August 11th, 2008 at 9:39 pm
57
shanensga says:
So, We are invaded from the North again. Wasn’t burning Atlanta enough for you Yankee bastards? Now You have to mess with Knowshon? Well enough is enough! I am coming for You and You had damn well better give back My Great Grandma’s spoons!
August 12th, 2008 at 7:54 am
58
SpartanDan says:
Beautiful.
August 12th, 2008 at 10:07 am
59
FerrolDawg says:
Penn Wagers was recently seen running a gulag in Northern Siberia (or Eastern South Carolina…same difference)….then all of a sudden he’s in Moscow refereeing? Somethin’ ain’t right in Red Land folks cause i’m pretty sure that Rashad Jones late hit on a tank was incidental contact….at least for the tank.
August 12th, 2008 at 1:42 pm
60
Ron Boggs says:
Nuts!
And – not peaanuts.
This all Jimmy Carter’s fault. The Ruskies found out he lives in Georgia and knew what a spineless bed-wetting wimp he has been his whole life.
They wouldn’t have stood a chance in Athens where 90,000 well-lubed Bulldog fans lined up single file for one-on-one rasslin matches with with a sober LSU bengal in a cage.
The mother f—ing commies dared not to cross into the USA State of Georgia.

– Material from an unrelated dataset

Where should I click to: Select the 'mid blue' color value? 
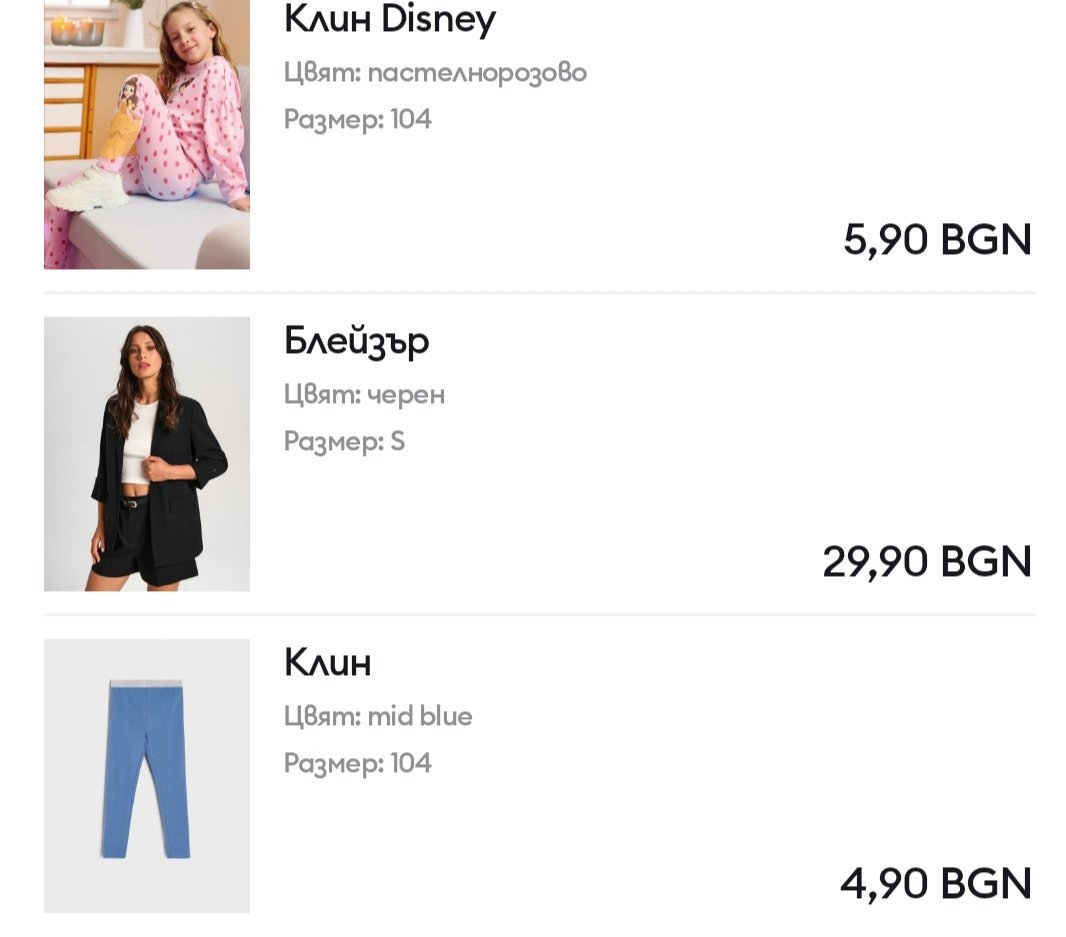tap(420, 717)
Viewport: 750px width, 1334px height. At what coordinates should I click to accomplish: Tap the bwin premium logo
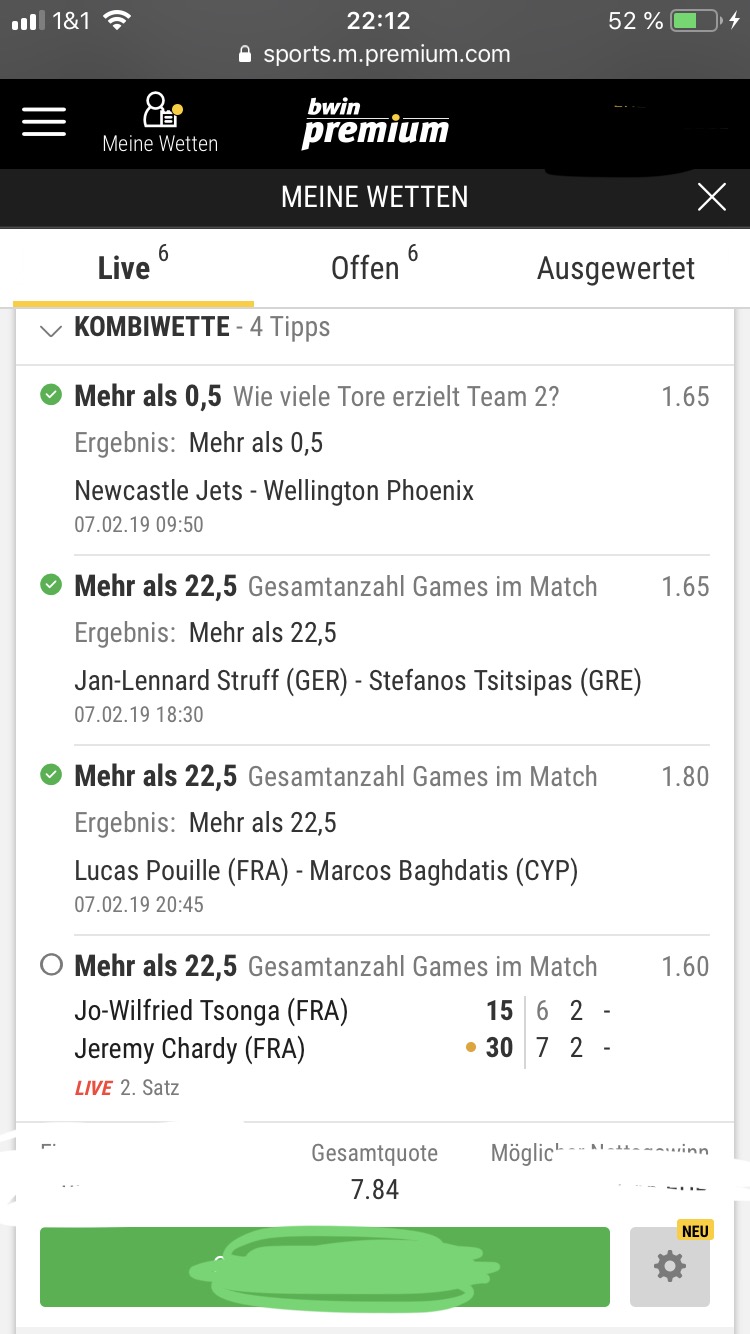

If the Russians were scared of Pittsburgh Steelers fans during the Cold War, they’ve never seen the Ft. Benning Rangers go through every enemy the USA faced for the last century. Talk about hot knives cutting through butter……………. the butter and the Ruskies will get whipped.
Tanks? Bring em on! Bring more of em on! We’ll send up just one stealth fighter from Dobbins AFB just outside of Atlanta and he’ll knock out every one sitting in a Red Army tin lizzy faster than you can say “Star Wars”.
As for the Georgia Bulldogs, I don’t care if they win one – or 21 games. The Russians can go straight to Hell!
August 12th, 2008 at 2:44 pm
61
hometeamdawg says:
This bothered me until we got revenge in the Olympics. Georgia 3, Russia 2…in beach volleyball.